**Problem to work on**
Present the lines of the entries below, from the line containing "Click the blue spike near -2d" through the line containing "Action: (10, 223)", as a Markdown table with the columns "Number" and "Line". Number each row, and leave out any blank lines.

[Stored entries]
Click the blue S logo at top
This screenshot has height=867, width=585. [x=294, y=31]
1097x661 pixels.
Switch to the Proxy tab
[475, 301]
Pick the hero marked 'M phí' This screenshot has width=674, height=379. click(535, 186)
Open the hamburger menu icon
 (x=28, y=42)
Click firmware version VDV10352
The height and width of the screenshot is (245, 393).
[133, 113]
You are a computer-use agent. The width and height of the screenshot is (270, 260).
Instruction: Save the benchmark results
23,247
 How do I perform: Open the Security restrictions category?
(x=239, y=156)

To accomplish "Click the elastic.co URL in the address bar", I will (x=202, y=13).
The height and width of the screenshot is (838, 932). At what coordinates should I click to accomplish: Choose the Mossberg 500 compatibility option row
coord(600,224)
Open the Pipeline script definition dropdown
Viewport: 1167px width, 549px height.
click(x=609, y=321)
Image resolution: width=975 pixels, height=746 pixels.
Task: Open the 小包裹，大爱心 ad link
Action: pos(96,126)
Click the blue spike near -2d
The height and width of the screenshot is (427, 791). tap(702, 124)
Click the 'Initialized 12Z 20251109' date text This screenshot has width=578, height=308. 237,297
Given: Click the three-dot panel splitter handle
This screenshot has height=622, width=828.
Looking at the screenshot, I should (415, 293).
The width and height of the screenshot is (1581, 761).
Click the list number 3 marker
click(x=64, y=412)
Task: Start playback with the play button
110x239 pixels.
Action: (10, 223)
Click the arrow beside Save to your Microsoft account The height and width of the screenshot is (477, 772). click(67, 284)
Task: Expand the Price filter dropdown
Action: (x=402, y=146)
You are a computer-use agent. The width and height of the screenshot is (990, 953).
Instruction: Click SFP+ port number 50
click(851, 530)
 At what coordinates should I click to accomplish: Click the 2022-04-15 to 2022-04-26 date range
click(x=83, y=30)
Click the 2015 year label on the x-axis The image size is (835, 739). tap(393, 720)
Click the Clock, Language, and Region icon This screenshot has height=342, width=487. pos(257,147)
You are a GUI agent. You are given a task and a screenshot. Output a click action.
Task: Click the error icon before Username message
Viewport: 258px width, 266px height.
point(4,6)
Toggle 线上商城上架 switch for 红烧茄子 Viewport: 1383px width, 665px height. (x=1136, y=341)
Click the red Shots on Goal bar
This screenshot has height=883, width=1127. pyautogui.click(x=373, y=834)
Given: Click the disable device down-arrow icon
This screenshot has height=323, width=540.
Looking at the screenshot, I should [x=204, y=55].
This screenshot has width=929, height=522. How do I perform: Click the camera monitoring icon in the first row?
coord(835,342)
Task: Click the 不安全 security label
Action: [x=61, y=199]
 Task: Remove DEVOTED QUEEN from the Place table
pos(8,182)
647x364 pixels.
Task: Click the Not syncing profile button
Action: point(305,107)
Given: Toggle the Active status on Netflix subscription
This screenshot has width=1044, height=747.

**Output below**
| Number | Line |
|---|---|
| 1 | Click the blue spike near -2d |
| 2 | The height and width of the screenshot is (427, 791). tap(702, 124) |
| 3 | Click the 'Initialized 12Z 20251109' date text This screenshot has width=578, height=308. 237,297 |
| 4 | Given: Click the three-dot panel splitter handle |
| 5 | This screenshot has height=622, width=828. |
| 6 | Looking at the screenshot, I should (415, 293). |
| 7 | The width and height of the screenshot is (1581, 761). |
| 8 | Click the list number 3 marker |
| 9 | click(x=64, y=412) |
| 10 | Task: Start playback with the play button |
| 11 | 110x239 pixels. |
| 12 | Action: (10, 223) |